In Jira, agents are now generally available. Teams can assign tasks to them, mention them in comments and place them inside workflows and automations, giving AI tools a more explicit operational role in project tracking and execution.

Confluence is also being updated with a beta feature called Remix with Rovo, which lets users turn blocks of content into formats such as charts, databases and infographics without leaving the page. A slides feature for Confluence is due in beta later, extending that approach to presentation materials while keeping the source content in one place.

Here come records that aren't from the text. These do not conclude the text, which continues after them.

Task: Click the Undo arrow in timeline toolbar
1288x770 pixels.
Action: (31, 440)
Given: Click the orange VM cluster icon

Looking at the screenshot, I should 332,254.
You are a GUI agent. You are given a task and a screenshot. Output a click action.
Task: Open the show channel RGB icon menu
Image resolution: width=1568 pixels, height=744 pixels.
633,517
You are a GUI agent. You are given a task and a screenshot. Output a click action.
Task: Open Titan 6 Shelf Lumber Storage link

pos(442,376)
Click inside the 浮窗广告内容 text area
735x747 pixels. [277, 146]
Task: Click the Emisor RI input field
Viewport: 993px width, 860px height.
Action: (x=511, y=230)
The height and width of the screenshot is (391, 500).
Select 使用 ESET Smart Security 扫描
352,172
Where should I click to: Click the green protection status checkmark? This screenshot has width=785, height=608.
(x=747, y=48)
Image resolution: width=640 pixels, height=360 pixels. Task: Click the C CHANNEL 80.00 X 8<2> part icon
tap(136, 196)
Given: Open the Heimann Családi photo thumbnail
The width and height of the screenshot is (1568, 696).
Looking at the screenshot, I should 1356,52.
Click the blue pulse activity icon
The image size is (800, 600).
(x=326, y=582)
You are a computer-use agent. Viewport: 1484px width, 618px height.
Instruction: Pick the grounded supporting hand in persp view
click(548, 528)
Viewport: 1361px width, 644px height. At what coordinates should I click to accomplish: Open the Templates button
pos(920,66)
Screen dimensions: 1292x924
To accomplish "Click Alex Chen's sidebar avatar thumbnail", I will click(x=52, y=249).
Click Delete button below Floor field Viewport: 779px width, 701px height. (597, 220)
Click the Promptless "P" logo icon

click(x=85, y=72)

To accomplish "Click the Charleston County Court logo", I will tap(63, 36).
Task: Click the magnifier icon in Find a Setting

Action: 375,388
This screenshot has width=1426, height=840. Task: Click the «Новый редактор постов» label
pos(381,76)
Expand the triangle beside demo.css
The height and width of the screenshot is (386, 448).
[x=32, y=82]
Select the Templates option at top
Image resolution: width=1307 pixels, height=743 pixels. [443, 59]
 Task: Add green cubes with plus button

For software teams, Atlassian's DX AI Experience is now generally available. The feature is intended to help engineering organisations track where AI is generating code, assess how agents are performing and measure return on investment from AI use in the software development lifecycle.

The company is also rolling out an early access Product Collection, which brings together Jira Product Discovery, the Feedback app and other elements, including a planned Pendo integration. The aim is to give product teams one connected environment to capture feedback, rank ideas and follow delivery work.

Another element is Dia, Atlassian's AI browser, which is ready for teams to try. It is designed to produce a daily briefing based on emails, messages, calendars, graph context and browser activity, and includes single sign-on, mobile device management support for Chromium and SOC 2 Type II attestation.

Taken together, the updates show Atlassian pushing further into the workplace AI software market by tying agents to the records, workflows and documents inside its collaboration products. The central claim behind that strategy is that AI systems will be more useful if they can access an organisation's own history of plans, discussions and decisions.